▶ Provided text

Opinion
No. 5-5649.
Opinion delivered November 22, 1971 [Rehearing denied January 10, 1972.]
APPEAL ERROR — ABSTRACTS OF RECORD — FAILURE TO MAKE, EFFECT OF. — Appellant's failure to meet the burden of furnishing an abstract of the record which would give members of the Supreme Court an understanding of the questions presented required affirmance under Rule 9(d) since appellant's case was dependent upon witnesses' testimony and appellee did not supplement the record.
Appeal from Carroll Probate Court, Ted P. Coxsey, Judge; affirmed.
John O. Mayberry and Merrill L. Norton, for appellant.
Lewis E. Epley, Jr., for appellee.

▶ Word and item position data
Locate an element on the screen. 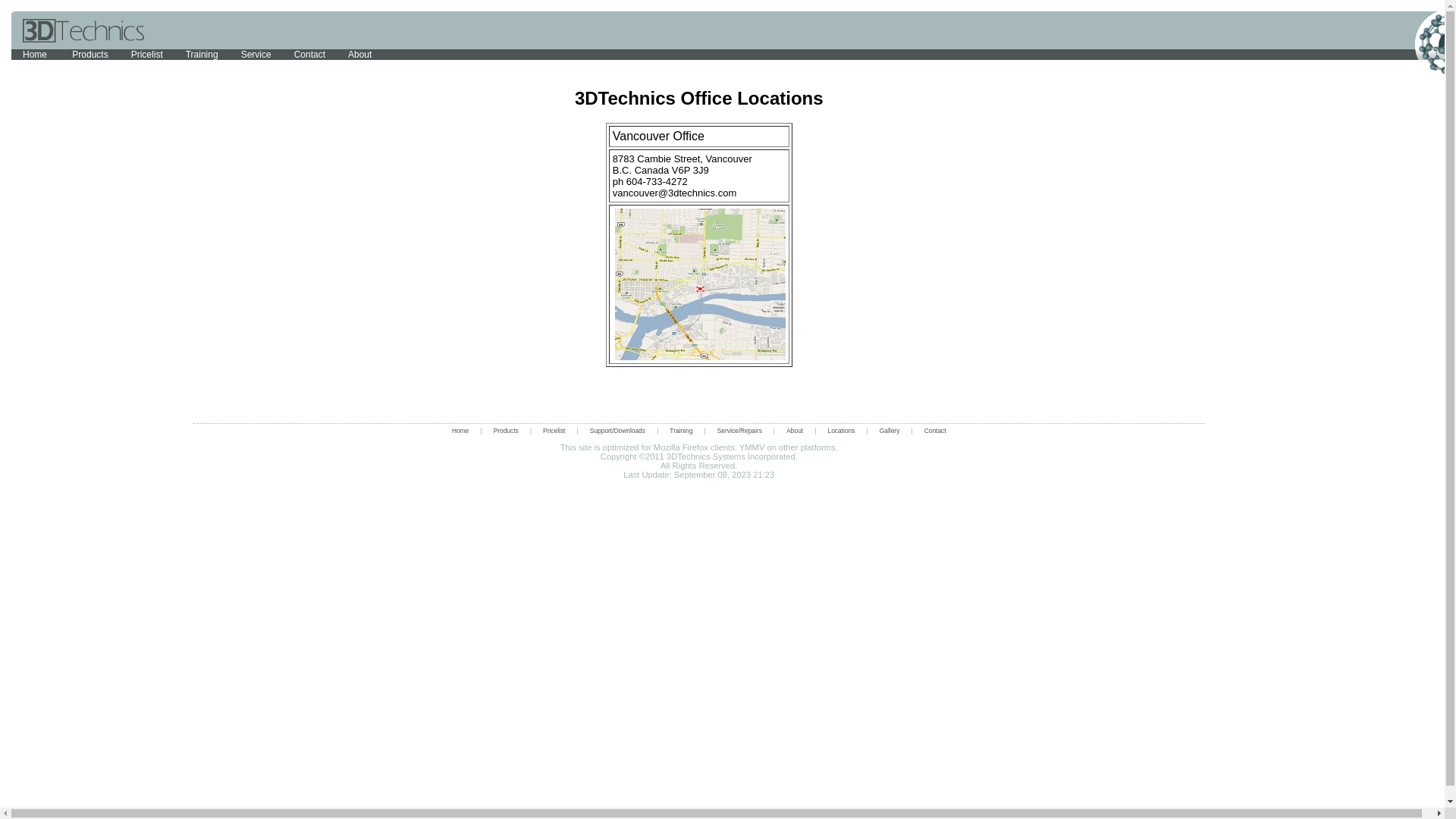 The width and height of the screenshot is (1456, 819). 'Home' is located at coordinates (459, 430). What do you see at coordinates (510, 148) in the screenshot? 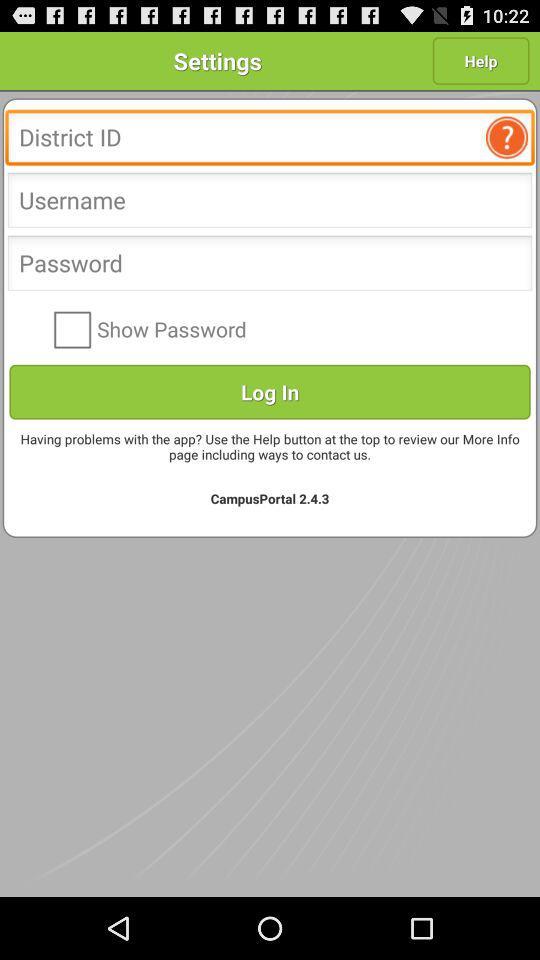
I see `the help icon` at bounding box center [510, 148].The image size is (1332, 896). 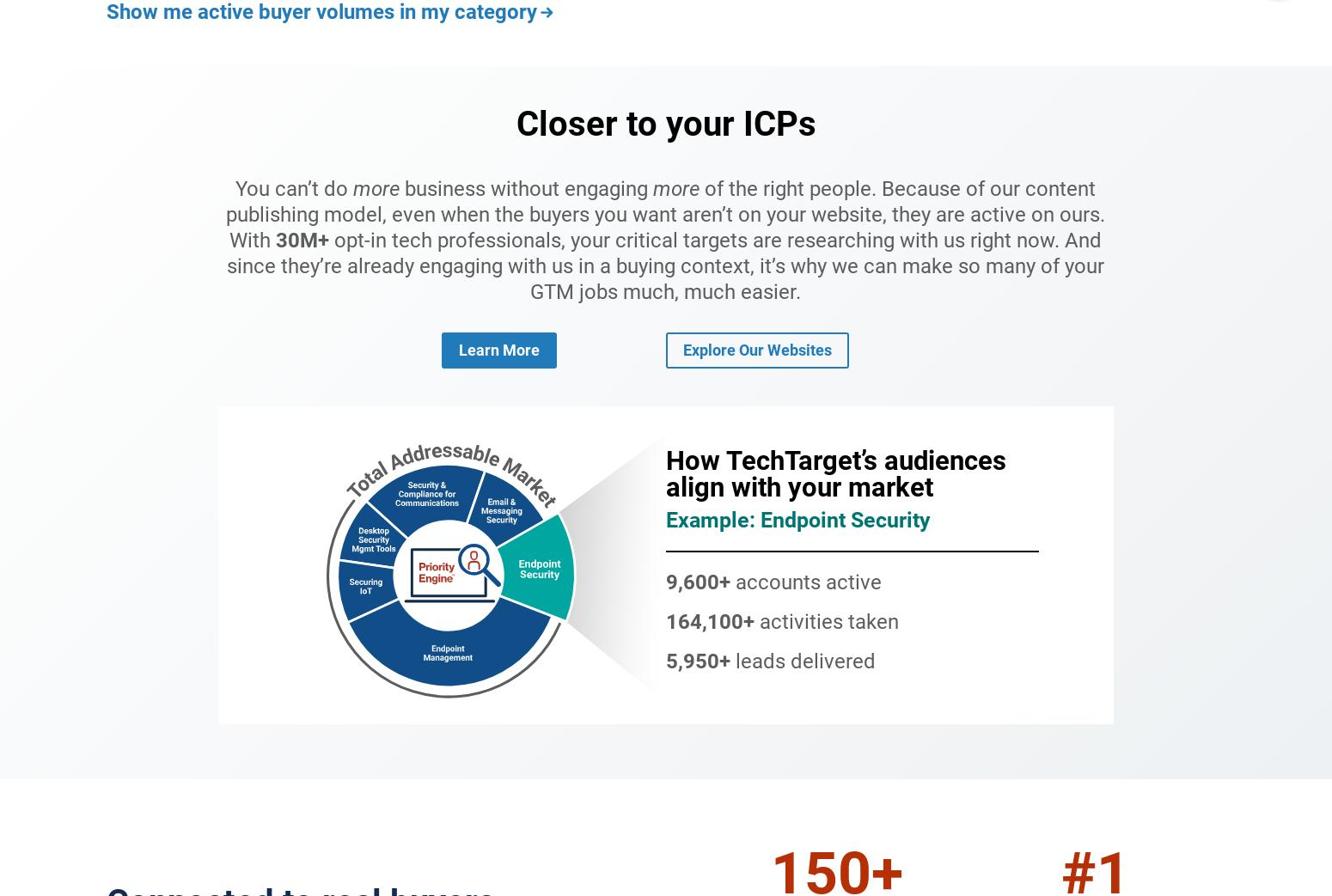 What do you see at coordinates (834, 473) in the screenshot?
I see `'How TechTarget’s audiences align with your market'` at bounding box center [834, 473].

▶ Tasks to carry out
a) List every person named in the court opinion excerpt.
b) Retype the court opinion excerpt from "Opinion delivered November" to "Jr., for appellee.".

▶ Final results
a)
Ted P. Coxsey
John O. Mayberry
Merrill L. Norton
Lewis E. Epley, Jr.

b)
Opinion delivered November 22, 1971 [Rehearing denied January 10, 1972.]
APPEAL ERROR — ABSTRACTS OF RECORD — FAILURE TO MAKE, EFFECT OF. — Appellant's failure to meet the burden of furnishing an abstract of the record which would give members of the Supreme Court an understanding of the questions presented required affirmance under Rule 9(d) since appellant's case was dependent upon witnesses' testimony and appellee did not supplement the record.
Appeal from Carroll Probate Court, Ted P. Coxsey, Judge; affirmed.
John O. Mayberry and Merrill L. Norton, for appellant.
Lewis E. Epley, Jr., for appellee.